Helping you make a speedy recovery after surgery to remove a cancer of the gullet or upper stomach

Who this leaflet is for

This leaflet is for anyone who is recovering from, or is about to undergo, surgery to have a cancer of the gullet or upper stomach removed.

The technical term for your operation is an oesophagectomy, which is how your surgeon and other health professionals who are helping you may refer to it.

Knowing what to expect after the operation can help you to make a quicker recovery and get back to enjoying the best possible quality of life. In the pages that follow, you’ll find information that will help you do that. There are also web links to other sources of valuable information, such as the Oesophageal Patients Association (OPA) website, which contains a wealth of useful information.

Most people who have an oesophagectomy are of retirement age, but younger people do undergo this operation. The advice in this leaflet offers broad guidelines for people:

  • Who do not have any complications with their surgery
  • Whose job is not physically demanding (ie does not involve heavy lifting or long periods of standing up).

Obviously, every individual has different needs and recovers in different ways – so not all of the advice will be suitable for everybody. As always, if you’re in any doubt, take professional advice. Everyone who undergoes an oesophagectomy for cancer should have an allocated contact at the hospital (a key-worker or clinical nurse specialist), who helps to coordinate all aspects of care. They will help you to make the right choices for a safe and speedy recovery.

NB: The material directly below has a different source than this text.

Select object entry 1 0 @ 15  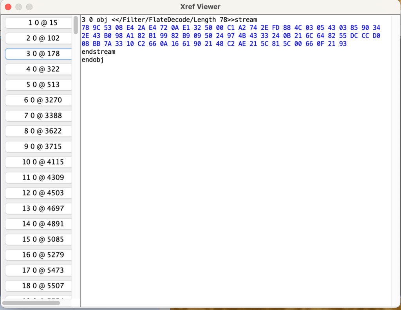click(38, 23)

There are a number of different approaches to oesophagectomy, most of which involve a surgical incision of the chest wall (thoracotomy), while others use keyhole surgery (thoracoscopy). The approach that your surgeon takes will determine the location of the surgical incisions made and to some extent the pattern of recovery. The most well known are:

  • Right thoracotomy and abdominal incision (also referred to as Ivor Lewis)
  • Right thoracotomy and abdominal incision with neck incision (known as McKeown)
  • Left thoracotomy with or without neck incision
  • Thoracoscopically assisted oesophagectomy (keyhole surgery to the chest, plus abdominal and neck incision)
  • Laparoscopically assisted oesophagectomy (keyhole surgery to the abdomen, right chest, and neck).